Cerebellar disease makes ordinary movements extraordinarily difficult, often resulting in endpoint errors. For
example, damage to lobule VII of the vermis makes saccadic eye movements dysmetric. These symptoms have
suggested that the cerebellum monitors ongoing commands and adjusts them, particularly as the movement nears
the target. Yet, individual Purkinje cells (P-cells) have firing patterns that are modulated much longer than the
movement. Thus, it has been difficult to decode the activities of P-cells, and their downstream nucleus neurons,
with respect to computations that are necessary for control of movements.
A key to this puzzle is that the inferior olive monitors the output of the cerebellum and returns to it
information that appears to encode error [1–4]. This input to the cerebellum organizes P-cells and nucleus neurons
into anatomical groups called micro-clusters [5–7]. Cells within a micro-cluster likely have a common feature: they
respond similarly to error. Through a collaboration between Shadmehr, Soetedjo, and Kojima, we used this idea to
show that in macaques, if P-cells were organized into groups based on their complex spike response to error, then
their simple spikes as a population produced a rate coding that predicted parameters of the ongoing movement
[8,9]. The result was a new idea: the fundamental computational unit in the cerebellum may not be an individual
cell, but a population of cells that share a common preference for error.
Here, we propose that P-cells that respond similarly to error are part of a network that exhibits a special
property: within this network, the P-cells not only coordinate their firing rates, but also temporally align their
spikes, especially during the deceleration phase of movements. That is, P-cells transmit information to the nucleus
by modulating their firing rates, and synchronizing their spikes. In our hypothesis, P-cells combine disinhibition with
synchronization to signal when the movement should be stopped [10]. To pursue this idea, in 2016 we built a
marmoset lab, pioneered techniques to train the animals, and then used silicon probes to record from many
neurons simultaneously [10,11]. We then built new tools for precise temporal analysis of cerebellar spikes [12].

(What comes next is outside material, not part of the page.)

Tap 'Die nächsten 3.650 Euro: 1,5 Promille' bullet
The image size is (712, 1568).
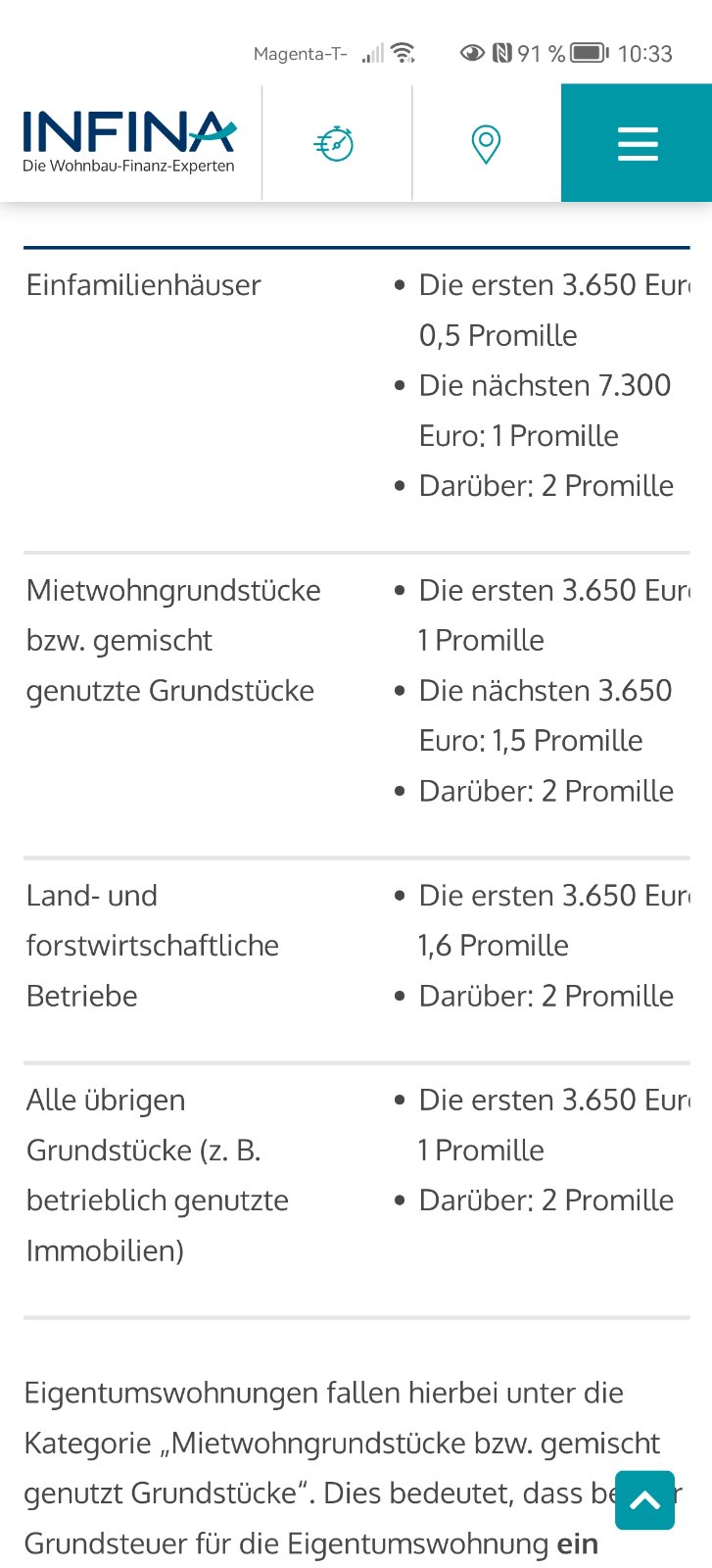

Here, we propose to record from P-cells, molecular layer interneurons (MLIs), and nucleus neurons, use their error
response to organize cells into populations, and then quantify both firing rates and spike timing during movements.
Our proposed experiments have the potential to produce simultaneous recordings of P-cells, MLIs, and
nucleus neurons, something that is unprecedented in primates. We will use this neurophysiological approach to
test the anatomical basis of our hypothesis, that the inferior olive organizes the cerebellum into cell-assemblies.
The data will allow us to determine whether the healthy cerebellum relies on synchronization to encode
information, shedding light on conditions such as dysmetria and tremor, pathologies that appear to arise not from
mis-modulation of P-cell firing rates, but rather disorganization of spike timing [13–16].